Los Angeles

Rico Lebrun

Silvan Simone Gallery

Considering “identification with the freight of flesh” the starting point for drawing, Lebrun hoists and trundles great mounds of rump and torso like a burly longshoreman pacing out a day’s pay. But there is little other than mus­cle power behind this current sampling of drawings, for Lebrun, who can create bastions for the universe from rocky bellies and mountainous thighs, dissi­pates the structural grandeur of his wash technique by superimposing anec­dotal linear elements. The two works which defy his simper of irrelevant elaboration, White Body and Maya Torso are heroically architectonic. In Maya Torso the broad bands of black at bra and stocking level (instead of adding an erotic note) create the analo­gy of post and lintel construction. The re­maining drawings approach low comedy through the grossness of the lines that peep into the private places of these hulking human islands climbing and sprawling across one another in awk­ward bestiality. If the intention was mockery, the artist has achieved only a trivial success. Or perhaps it is a Zola-like concept of truth which inspired Lebrun’s depiction of man’s nakedness and his love-making as the grotesque fumbling of jaded fleshpots.
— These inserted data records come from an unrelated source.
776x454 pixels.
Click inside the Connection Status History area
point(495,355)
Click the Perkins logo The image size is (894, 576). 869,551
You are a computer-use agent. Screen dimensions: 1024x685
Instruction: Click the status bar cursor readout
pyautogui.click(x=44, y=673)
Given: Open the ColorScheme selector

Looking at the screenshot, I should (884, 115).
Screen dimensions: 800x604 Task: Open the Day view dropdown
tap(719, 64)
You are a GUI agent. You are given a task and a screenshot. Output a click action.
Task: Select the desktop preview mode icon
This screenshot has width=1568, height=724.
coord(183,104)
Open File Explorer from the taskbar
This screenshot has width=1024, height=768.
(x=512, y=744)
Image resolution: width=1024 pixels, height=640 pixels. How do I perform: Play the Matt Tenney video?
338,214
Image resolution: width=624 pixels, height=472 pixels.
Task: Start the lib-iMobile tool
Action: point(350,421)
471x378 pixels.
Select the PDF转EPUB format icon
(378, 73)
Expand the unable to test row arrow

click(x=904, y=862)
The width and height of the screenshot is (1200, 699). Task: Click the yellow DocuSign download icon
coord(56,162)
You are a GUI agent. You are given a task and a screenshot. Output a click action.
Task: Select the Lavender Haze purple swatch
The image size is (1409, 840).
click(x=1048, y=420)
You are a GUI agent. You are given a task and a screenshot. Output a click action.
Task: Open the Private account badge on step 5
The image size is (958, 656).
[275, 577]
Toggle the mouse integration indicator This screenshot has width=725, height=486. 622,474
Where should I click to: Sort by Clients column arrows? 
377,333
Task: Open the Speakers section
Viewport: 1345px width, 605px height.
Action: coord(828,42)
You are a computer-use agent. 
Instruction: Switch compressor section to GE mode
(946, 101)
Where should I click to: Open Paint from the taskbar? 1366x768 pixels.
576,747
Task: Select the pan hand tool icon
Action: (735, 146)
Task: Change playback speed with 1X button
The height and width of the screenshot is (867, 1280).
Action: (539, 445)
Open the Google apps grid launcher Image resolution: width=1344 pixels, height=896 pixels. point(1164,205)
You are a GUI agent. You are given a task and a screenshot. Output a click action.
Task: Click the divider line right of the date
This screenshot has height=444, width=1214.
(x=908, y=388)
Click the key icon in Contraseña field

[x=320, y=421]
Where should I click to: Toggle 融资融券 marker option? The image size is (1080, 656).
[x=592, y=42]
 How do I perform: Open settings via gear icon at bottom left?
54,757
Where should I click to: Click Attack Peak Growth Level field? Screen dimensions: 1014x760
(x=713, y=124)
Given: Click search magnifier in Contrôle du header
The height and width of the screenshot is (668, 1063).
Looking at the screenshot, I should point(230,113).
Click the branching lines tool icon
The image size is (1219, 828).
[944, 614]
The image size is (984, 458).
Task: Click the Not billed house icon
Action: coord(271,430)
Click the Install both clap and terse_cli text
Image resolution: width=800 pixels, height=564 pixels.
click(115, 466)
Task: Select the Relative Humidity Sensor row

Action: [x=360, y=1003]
The meat of these creatures hangs from scrawny bones with as singleminded an obedi­ence to the law of gravity as their fur­tive complicity in the urge to couple. But Lebrun, who may view himself as prophet for a populace about to witness the Flood, has weakened his visual jere­miad by denying any interior life to these creatures. If the artist is sounding a warning, he has simultaneously stifled any response because the anonymity of Lebrun’s realism makes it necessary to see the action as taking place to the “other fellow.” The drawings do not en­courage becoming your brother’s keeper.